As you can see at the right, I have lost 1 lb. in 2 months - hopefully none of my followers will enable such behavior so I will :-) While losing a pound in two months will not be confused with "leaning into it" there can be something positive here (besides "at least you didn't gain", or "a loss is a loss"). We could call that maintaining which is a little premature but in two months how much damage could you have done? I don't even want to think about it. I have posted several times about a lifestyle change and something had to have changed for me to go two months without completely going off the rails. I still watch the carbs closely and don't eat sugar, drink the water for the most part, and exercise. My goal weight is 157 lb. so I have a little less than 20 lb. to go.
I have Grave's Disease. I started my anti-thyroid prescription today. I have an ultrasound on May 22. The endocrinologist said cancer is unlikely. My doctor was going to wait until after the ultrasound to start me on the medication but I went to aerobics after missing a few weeks because of work and I went back last week. I didn't cool off for the rest of the day. My heart was beating hard and fast and it made me tired for a couple of days. A friend of mine whose heart has done that told me her doctor said when the heart beats like that it is like you are running and that explains the tiredness. Right now I am sweaty for no reason. I asked my doctor if we could start the medication now and he agreed. I have to take it three times a day so I am going to have to work real hard at not forgetting that one in the middle of the day.
Here is a thought I wanted to share with you from my OA daily readings:
The only way to predict the future is to have the power to shape the future. -Eric Hoffer
In the days when I was a practicing compulsive overeater, I could not predict my behavior. I went through life a sliver, slice, and slab at a time, thinking This time I will control it. But it is not controllable, not predictable. That is the disease of compulsive overeating. Powerless to carry out my good intentions to eat only certain amounts, I found myself unable to manage other aspects of my life as well.
Though I have come a long way, I am not cured. I have a daily reprieve that, by enabling me to abstain today, restores to me the power to become the person I want to be.
I like the "daily reprieve" concept. Each day can be a reprieve from out of control eating.
Do you and I have the power to shape our future of eating, exercising, and hydrating? Of course we do. We can then predict our futures because we DO have the power to shape it.

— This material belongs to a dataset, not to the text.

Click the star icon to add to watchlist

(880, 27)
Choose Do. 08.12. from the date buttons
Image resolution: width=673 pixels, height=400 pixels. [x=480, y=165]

I appreciate those who have asked where I have been and telling me they missed reading what I write. I have been a little burned out I guess. I really like the blogs of people who describe their workouts and what they eat but it just isn't me. I am more concerned with the emotional part of this. If you and I can get our emotions under control and learn to be proactive success awaits.
We do have the power to shape the future.